Take China and Hong Kong, parts of the same country. In mainland China,
queueing isn't a well respected practice. If you're at a counter, people will
just come next to you and start talking to the clerk as if you didn't exist.

Try that in Hong Kong and you're going to get an earful at best and will
probably get refused service.

Mainlanders visiting Hong Kong who don't realise these subtle differences in
social norms end-up facing angry crowds and, sometimes, the altercations end-
up on youtube, fuelling the rather prevalent local sentiment that people from
China have no manners.

When you've been educated to respect queueing, visits to countries that have
no concept for it can lead to unnerving experiences.

------
covexcom
When people get confused their brains tend to lock up and all their attention
gets absorbed trying to figure out what's happening. Any ambiguous statement
works. It's especially effective if it's the first thing you say. Now not only
do they have to evaluate what you said, but who you are, what your intent is,
etc. It's a much higher cognitive burden.

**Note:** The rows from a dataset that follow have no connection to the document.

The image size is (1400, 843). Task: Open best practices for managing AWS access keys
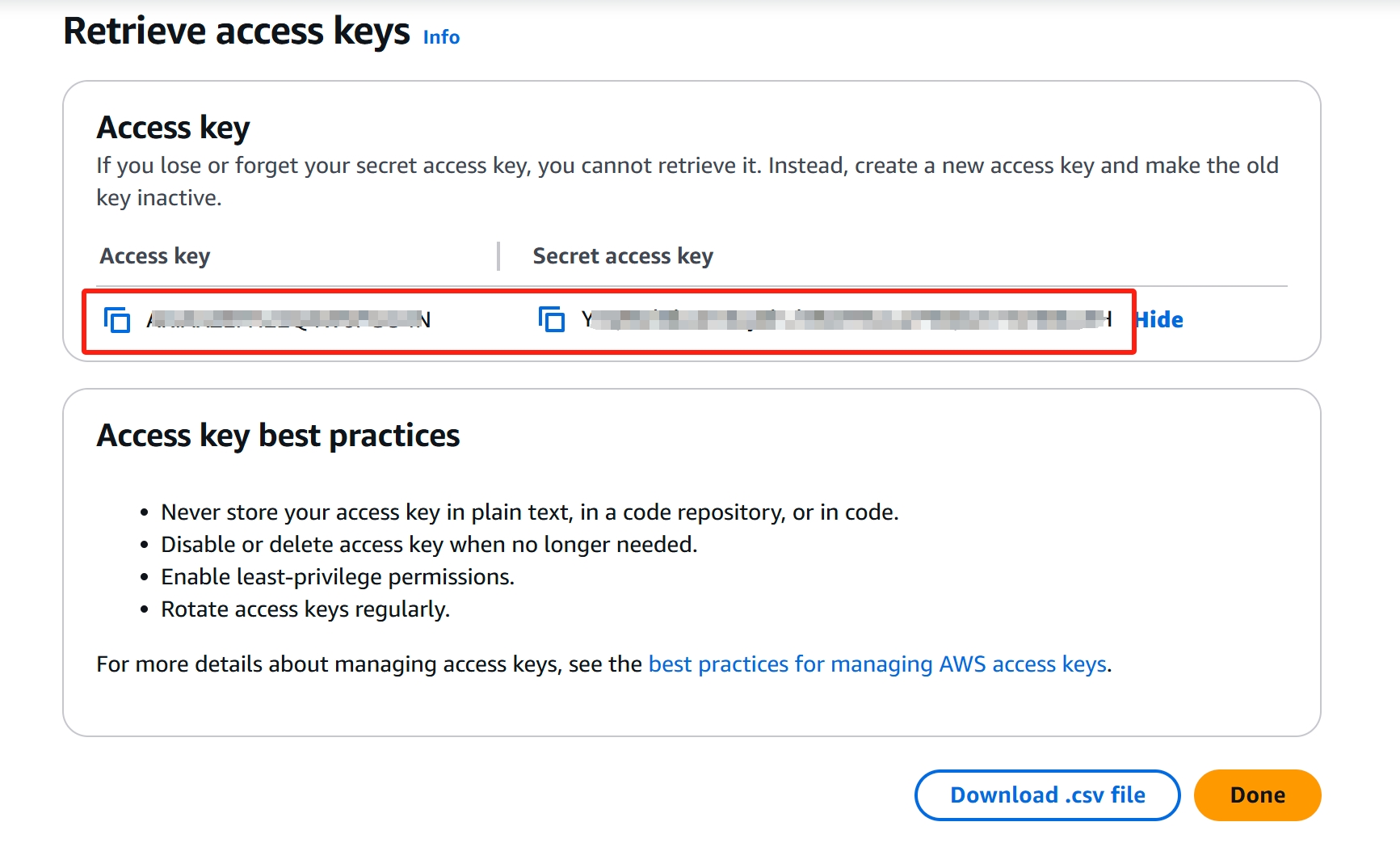pyautogui.click(x=877, y=664)
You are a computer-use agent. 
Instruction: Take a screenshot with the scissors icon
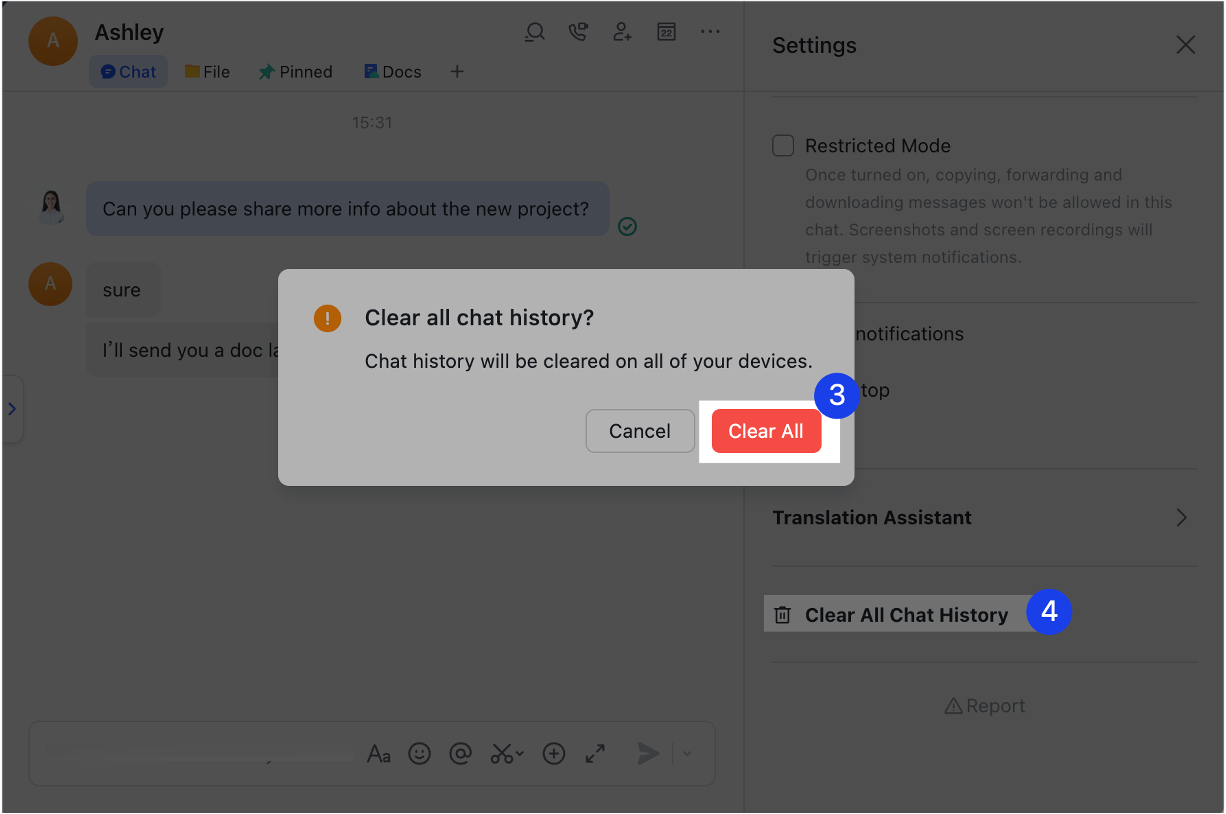pyautogui.click(x=502, y=753)
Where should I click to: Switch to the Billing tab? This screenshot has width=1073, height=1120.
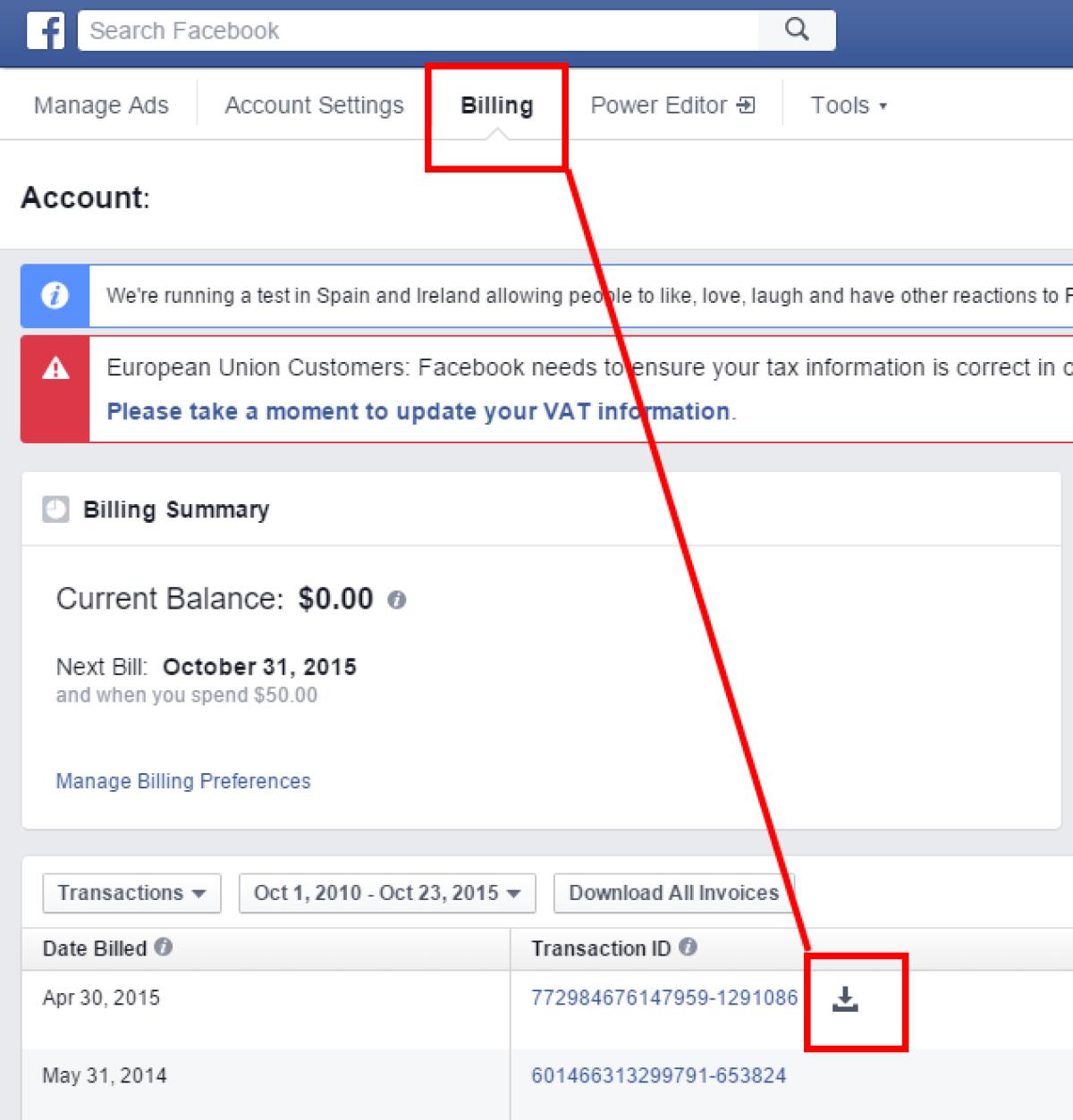click(x=496, y=105)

It's a trick that hypnotists use frequently. I think that's what is going on
here.

Also interesting is that people will typically draw a conclusion about what
you meant, and then become strangely certain that must reflect reality.
Despite their confusion just a second ago, they're remarkably confident
they've interpreted things accurately and won't even realize that alternate
interpretations might exist. It's bizarre and a lot of fun to spot this
constantly happening in the wild.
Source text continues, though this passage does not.